The Pennsylvania Supreme Court recently gave Sun readers something new to worry about as regards estate planning. A good estate plan typically includes a will, an advance directive (which is also known as a "living will") and a durable power of attorney. A power of attorney allows you (the "principal") to appoint someone you trust (the "agent") to make decisions for you in the event you become incapacitated. Generally, a power of attorney becomes effective when the person making the power of attorney suffers some health problem that prevents him or her from making sound decisions, doing banking, or paying bills, among other duties. While some banks have required a letter or statement from a doctor confirming that the principal has become incapacitated before the bank will honor the document, most banks have honored a power of attorney if it has been properly executed.
That's all changed. In December, 2010, the Pennsylvania Supreme Court issued a ruling in the case of Vine v. State Employees' Retirement Board, which has far reaching implications regarding whether powers of attorney will be honored in the immediate future.

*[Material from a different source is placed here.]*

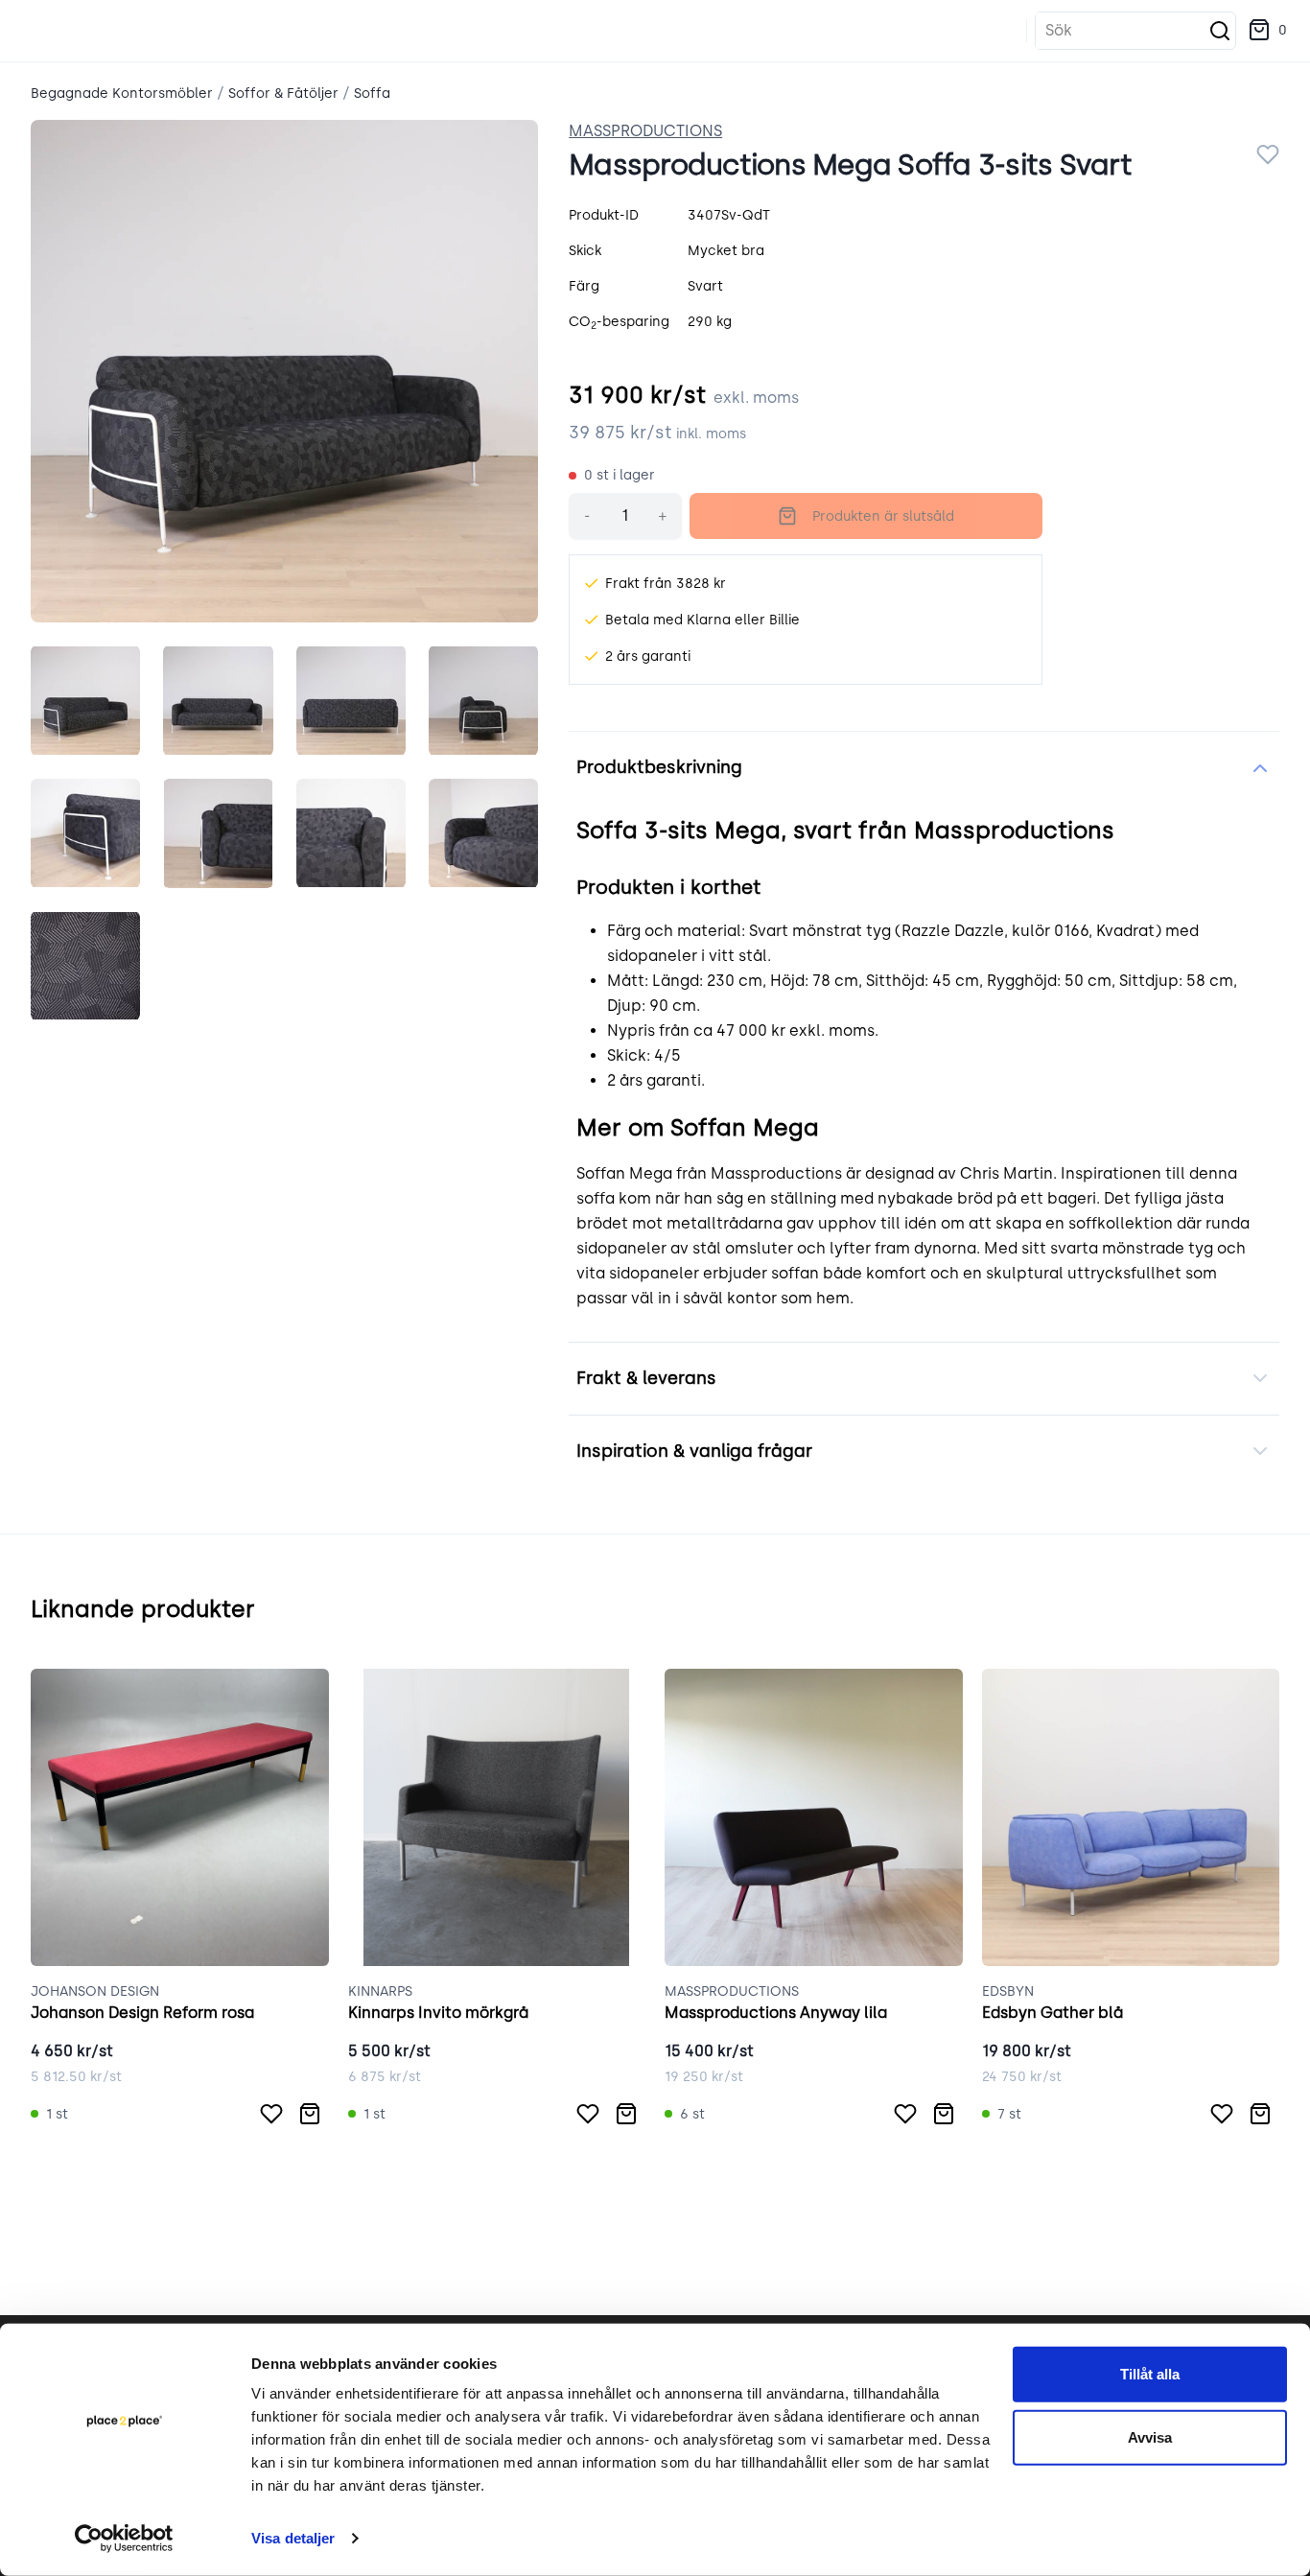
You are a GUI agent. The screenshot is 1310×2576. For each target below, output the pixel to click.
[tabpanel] (284, 371)
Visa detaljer (293, 2538)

By way of background, Pennsylvania law states that if a third party, like a bank, relies on a written power of attorney, then that third party is protected from claims by the principal that his or her agent acted improperly. In other words, the statute encourages banks and other third parties to rely on agents acting with powers of attorney. Moreover, the law imposes liability on any third party who does not follow the instructions of an agent, unless the third party has reasonable cause to ignore those instructions.
As an example, suppose the principal executes a power of attorney naming her daughter as "agent." The document becomes effective if the principal becomes incapacitated. (This is traditionally referred to as a "springing" power of attorney, because it "springs" into effect if the principal becomes incapacitated). Principal then suffers a stroke. Agent then has the authority to handle principal's finances, write checks from her accounts, manage her money and real estate, deal with her doctors, and do anything else the principal has set forth in the document. Now, let's suppose that the agent isn't very nice, and she takes the power of attorney to the principal's bank, withdraws $100,000.00, and loses it at the dog races. If the principal recovers her faculties, and sues the bank on the grounds that it should not have given the money to the agent, the bank would have had immunity from that action, because the bank properly relied on the power of attorney. The principal bears the risk that her agent is not dishonest or trustworthy, not the bank.
However, in Vine v. State Employees' Retirement Board, the Supreme Court ruled that there is no third party immunity if the power of attorney itself is not valid. This presents a real problem for all those "third parties," like banks. The problem is that a power of attorney is not valid if the principal is not legally competent when he or she signs it. Furthermore, a power of attorney can be revoked at any time by a competent individual. It is essentially impossible for any third party to know whether a principal was competent when the power of attorney was signed. Similarly, there is no way to know whether a power of attorney has been revoked, if the agent has the original power of attorney to show to bankers, or stock brokers, or other third parties. The Supreme Court's ruling now effectively requires that the third parties verify that the principal was competent when the power of attorney was drafted and that the principal has not revoked it. Basically, that's an impossible task, and raises the possibility that banks and other third parties will no longer honor powers of attorneys.
There is an old adage in the legal community that "bad facts make bad law." This may be the case in Vine. In a nutshell, Teresa Vine had been a long-time employee of the Commonwealth. She was badly hurt in a car crash, then suffered a stroke. After the stroke, her husband presented a power of attorney to the State Employee Retirement System, and based on the power of attorney, he withdrew her total accumulated deductions that she paid, and made other elections regarding how her remaining money was to be paid out. Subsequently, while Mrs. Vine remained a paraplegic, she regained her mental capacities. Her husband divorced her, and that is when she discovered what he had done. She had no memory of executing the power of attorney in favor of her husband, which was signed with an "x" and allegedly completed shortly after Mrs. Vine's accident. The Supreme Court ruled that Mrs. Vine could not have validly executed the power of attorney because of her injuries, and therefore the document was invalid. It ruled that the State Employees Retirement System should not have relied on the document and distributed the money to Mrs. Vine's then-husband. The Court sent the case back to SERS for further action.
What does this mean for those who have executed powers of attorneys naming spouses, children, or friends as our agents in the event of a health problem? It is too soon to tell, but there are a few steps that you should take now: First, speak with your bankers or financial advisors. Ask them what their power of attorney policies are, or if those policies have changed since the Vine case was decided. Secondly, find out whether each institution has their own unique form that they will require in light of Vine. Third, make sure you know your bankers and brokers well. Also, introduce the person or persons you name as your agents to your banker or broker so they may get to know each other. If your power of attorney is a "springing" power, ask what evidence the bank will require of the agent to prove your incapacity.
The Supreme Court's decision will result in a good deal of additional court battles. The legislature may need to amend the statute to make clear how the immunity intended to be provided to third parties is supposed to work. In the meantime, good communication with your bankers, brokers, and financial planners is the best course of action.